OPENING: FRIDAY, 12 DECEMBER 2025, 18 – 20 H

THE ARTIST WILL BE PRESENT.

The exhibition Movement traces the decades-long, dynamic, and ever-evolving career of Swiss photographer René Groebli — an artist who never stood still and continually tempted the new, previously unseen, without ever confining himself to one single style, genre, or technique.

 

Groebli’s oeuvre is so multifaceted that it cannot be understood through a few iconic images alone. It encompasses dynamic street photography full of motion blur, experiments in color and montage techniques, inventive industrial and commissioned works, as well as intimate studies of life, love, and bodily forms in black and white. If there is one constant throughout his oeuvre, it is a clearly recognizable, unquenchable thirst for new forms of expression. One of his earliest photographs – taken freehand from his bicycle over the handlebars – already reveals the artist’s early fascination with speed and stands symbolically for a career that would follow no linear path, always moving slightly ahead of prevailing formal conventions.

 

Groebli works and feels lyrically and intuitively. Soon after beginning his studies at the Zurich School of Applied Arts under Hans Finsler, whose teaching was rooted in the cool, static aesthetics of Neue Sachlichkeit, he quickly broke away, drawn instead to the vibrant energy of Zurich’s streets, clubs, and stages. Like a filmmaker, he seeks to make the essence of movement visible within still images, willingly sacrificing perfect sharpness, embracing elements of chance, and thereby capturing not only motion but also emotion. This subjective, free approach to photography reveals a cinematic sensibility that stands in stark contrast to the strict formalism of postwar Swiss photography.

####################

▸ **Short problem 1**: According to the exhibition text on René Groebli, at which school did he begin his studies, and who taught him there?
▸ **Short problem 2**: Resume the exhibition text on René Groebli from where it stops.
The lines are separate material with no connection to the exhibition text on René Groebli.

▸ **Dataset content**:
####################

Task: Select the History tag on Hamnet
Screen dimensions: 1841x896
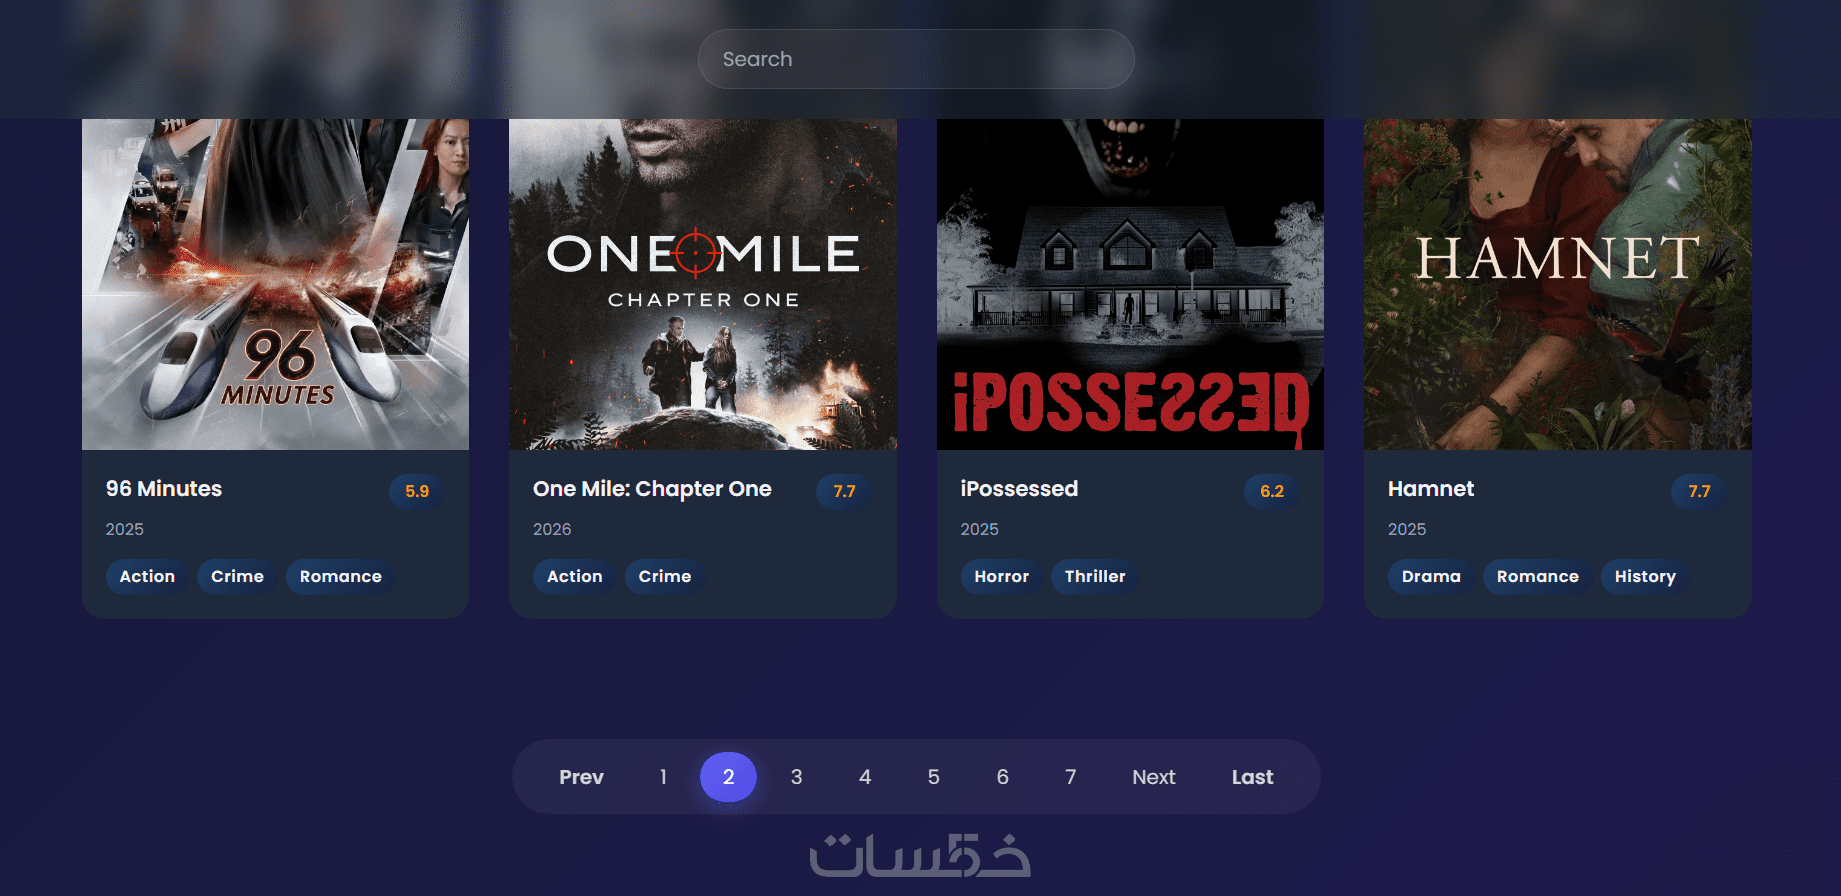Action: click(x=1645, y=576)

####################

▸ **Exercise result 1**: He studied at the Zurich School of Applied Arts under Hans Finsler.

▸ **Exercise result 2**:
Thus, Groebli’s 1949 photo essay Rail Magic, published when he was only 22, initially went largely unnoticed. Transforming a steam train journey from Paris to Basel into a swirling, smoke-filled, grainy celebration of speed, the series is now regarded as a brilliant precursor to subjective photography.

 

Equally evocative is the poetic and intimate series The Eye of Love, created in 1952 during the belated honeymoon with his wife, Rita. Initially misunderstood and dismissed as scandalous, the series has since gained international recognition for what it truly is: a tender love poem in pictures — created by an artist who observes his wife with a gentle gaze and captures the poetry of everyday gestures.

 

The exhibition Movement invites the viewer to experience Groebli’s photography as he lived it: as a dynamic, centrifugal force that captures movement in all its forms – physical, emotional, and artistic. It reveals an artist for whom photo-graphy was never merely a means of documenting the world, but a living, ever-changing medium – meant to move the viewer.